Our findings also suggest a number of wider areas for further pedagogic research. Much of the extant literature, this study included, focuses on a single module, but it would be beneficial to explore a broader range of modules, perhaps at several institutions (Terry et al. 2015). This would, of course, be exponentially more difficult, but would provide evidence with greater generalisability.

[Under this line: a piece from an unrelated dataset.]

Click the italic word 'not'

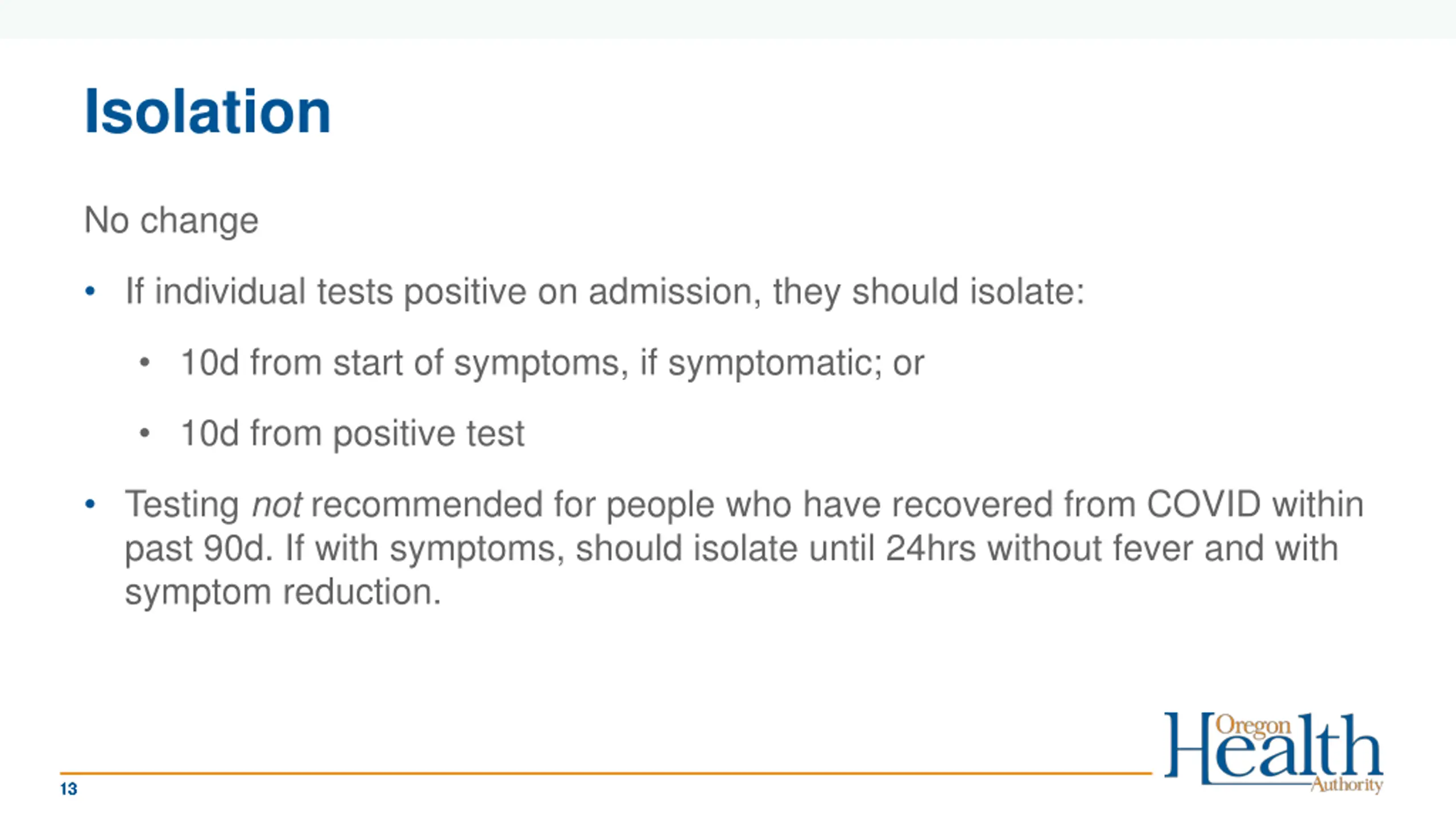coord(276,504)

Finally, we reflect on the overall nature of the exercise in which we have engaged. We made the point in the introduction that few academics have the time to continually engage with the pedagogic literature or development, and that as a result, we tend to rely on educational instinct and intuition. We would like to suggest that there is value in subjecting these instincts and intuitions to scrutiny at least periodically even if they have been developed as the result of considerable experience. Confirmation of our intuitions examined in this paper, and the wider exploration they inspired, has strengthened our confidence to act in the future, even if that examination has identified the need for further research and reflection.
- 1↑
This reminder is designed to encourage lecture attendance over sole reliance on recordings, but is essentially an idle threat in that it has never been actioned.
- 2↑
These are the standard grade boundaries for our university, over which we have no control. Assessments are written with these grade boundaries in mind so, for instance, only those deserving of a pass are able to score over 40%.
- 3↑
Informal feedback suggests this is mainly due to time constraints, rather than general motivation, which is not usually considered an issue with fee-paying postgraduate students.
- 4↑
We additionally explored the same model and variables with a categorical dependent variable of exam grade (Fail, Pass, Merit, Distinction) using ordered-probit techniques. In this case, we found that for each seminar attended, students had a 3% greater chance of achieving a Merit and 4% greater chance of achieving a Distinction-level grade. However, since ordered-probit results are harder to interpret and require the loss of data variation due to conflating performance to only four possibilities, we adopted the OLS approach for our main results. It is nevertheless important to note that the results of these ordered-probit estimations are consistent with the main findings presented herein. Full details of our ordered-probit findings are available on request.